Tuesday, 30 de April de 2024 ISSN 1519-7670 - Ano 24 - nº 1285

A próxima vítima e o exemplo do DF

Ligar o aparelho televisor e ser invadido por imagens de choro, desespero, exploração da imagem das tragédias humanas, faz parte de nossa rotina. Infelizmente. Depois da superexploração dessas imagens e de informações desencontradas, análises, pitacos, o que fica para a família das vítimas? Vítimas estas que poderiam ser eu, você, qualquer um. De acordo com dados do Ministério da Saúde, o Distrito Federal apresentou um aumento de 22% na taxa de homicídios e, consequentemente, na violência. O número de homicídios subiu de 668 para 815.

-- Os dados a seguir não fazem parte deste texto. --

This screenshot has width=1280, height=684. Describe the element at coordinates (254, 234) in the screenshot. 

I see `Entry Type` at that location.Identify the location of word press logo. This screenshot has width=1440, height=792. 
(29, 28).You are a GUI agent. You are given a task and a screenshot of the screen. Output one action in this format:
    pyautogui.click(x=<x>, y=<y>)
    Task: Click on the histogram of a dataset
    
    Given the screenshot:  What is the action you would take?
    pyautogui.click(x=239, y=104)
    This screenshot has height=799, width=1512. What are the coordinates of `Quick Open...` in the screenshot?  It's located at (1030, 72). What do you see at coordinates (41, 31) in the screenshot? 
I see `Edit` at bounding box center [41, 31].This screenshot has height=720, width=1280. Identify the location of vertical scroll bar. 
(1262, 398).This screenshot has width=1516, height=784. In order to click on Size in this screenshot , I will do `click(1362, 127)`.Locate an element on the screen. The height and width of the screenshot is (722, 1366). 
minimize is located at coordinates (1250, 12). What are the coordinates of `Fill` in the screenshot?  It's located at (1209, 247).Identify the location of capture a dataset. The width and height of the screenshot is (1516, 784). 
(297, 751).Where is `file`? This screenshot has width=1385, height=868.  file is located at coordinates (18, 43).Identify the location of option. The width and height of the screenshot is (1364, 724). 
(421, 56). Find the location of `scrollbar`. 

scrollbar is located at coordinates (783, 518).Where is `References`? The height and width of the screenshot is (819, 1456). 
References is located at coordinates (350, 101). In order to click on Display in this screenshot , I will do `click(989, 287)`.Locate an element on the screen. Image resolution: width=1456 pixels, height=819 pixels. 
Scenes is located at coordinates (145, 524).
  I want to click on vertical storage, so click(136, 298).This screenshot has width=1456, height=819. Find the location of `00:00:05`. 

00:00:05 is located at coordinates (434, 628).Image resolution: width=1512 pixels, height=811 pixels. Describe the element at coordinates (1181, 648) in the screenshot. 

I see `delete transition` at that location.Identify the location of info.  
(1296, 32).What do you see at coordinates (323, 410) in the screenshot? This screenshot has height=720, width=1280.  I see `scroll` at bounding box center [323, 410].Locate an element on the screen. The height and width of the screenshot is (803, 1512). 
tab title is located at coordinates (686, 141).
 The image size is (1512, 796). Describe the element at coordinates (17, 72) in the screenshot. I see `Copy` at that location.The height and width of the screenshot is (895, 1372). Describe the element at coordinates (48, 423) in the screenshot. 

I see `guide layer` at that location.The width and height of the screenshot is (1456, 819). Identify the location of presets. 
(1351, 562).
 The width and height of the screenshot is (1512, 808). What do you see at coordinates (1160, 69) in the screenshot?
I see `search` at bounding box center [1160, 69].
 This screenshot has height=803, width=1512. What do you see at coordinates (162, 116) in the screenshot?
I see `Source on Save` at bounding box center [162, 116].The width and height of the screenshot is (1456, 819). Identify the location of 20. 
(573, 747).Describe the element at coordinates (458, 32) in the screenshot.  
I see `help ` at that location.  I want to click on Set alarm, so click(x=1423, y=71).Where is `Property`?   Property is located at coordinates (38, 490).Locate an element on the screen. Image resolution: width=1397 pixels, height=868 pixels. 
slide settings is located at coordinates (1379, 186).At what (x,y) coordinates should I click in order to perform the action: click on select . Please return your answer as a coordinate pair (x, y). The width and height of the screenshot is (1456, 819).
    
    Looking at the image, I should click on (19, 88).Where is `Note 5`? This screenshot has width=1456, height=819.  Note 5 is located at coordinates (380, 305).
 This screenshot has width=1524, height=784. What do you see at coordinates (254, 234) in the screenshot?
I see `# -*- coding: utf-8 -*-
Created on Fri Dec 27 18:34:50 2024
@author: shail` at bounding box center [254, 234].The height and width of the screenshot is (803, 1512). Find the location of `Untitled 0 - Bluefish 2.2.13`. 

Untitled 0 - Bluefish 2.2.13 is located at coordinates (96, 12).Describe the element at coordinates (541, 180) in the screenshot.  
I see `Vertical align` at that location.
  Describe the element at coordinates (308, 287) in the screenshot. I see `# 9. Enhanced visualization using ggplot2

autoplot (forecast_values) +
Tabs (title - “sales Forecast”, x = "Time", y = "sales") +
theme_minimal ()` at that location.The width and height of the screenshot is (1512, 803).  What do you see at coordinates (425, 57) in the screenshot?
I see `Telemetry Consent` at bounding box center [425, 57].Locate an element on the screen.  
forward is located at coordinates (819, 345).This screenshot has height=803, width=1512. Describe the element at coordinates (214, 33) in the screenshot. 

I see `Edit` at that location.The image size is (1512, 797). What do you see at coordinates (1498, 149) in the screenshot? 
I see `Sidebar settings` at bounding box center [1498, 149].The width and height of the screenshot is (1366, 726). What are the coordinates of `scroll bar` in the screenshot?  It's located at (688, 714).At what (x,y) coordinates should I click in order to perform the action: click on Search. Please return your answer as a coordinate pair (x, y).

Tudo mundo está sujeito a um crime, em qualquer lugar, de um dia qualquer. E depois? As famílias têm a privacidade invadida, a dor explorada, os milhares de depoimentos, e nada. Quando muito, a punição do criminoso. Pensando nesse fenômeno do descaso estatal foi que concebi em minha cabeça, ainda quando finalizava minha especialização em Vitimologia, o projeto Pró Vítima.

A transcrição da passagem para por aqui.